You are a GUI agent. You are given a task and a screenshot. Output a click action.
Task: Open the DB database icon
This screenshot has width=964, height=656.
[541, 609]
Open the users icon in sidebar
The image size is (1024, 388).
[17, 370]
—————
**What you need to do**
Each line from the one containing "Task: Open the DB database icon" to the end of the records should be echoed exactly, and no other line.

**Exercise response**
Task: Open the DB database icon
This screenshot has width=964, height=656.
[541, 609]
Open the users icon in sidebar
The image size is (1024, 388).
[17, 370]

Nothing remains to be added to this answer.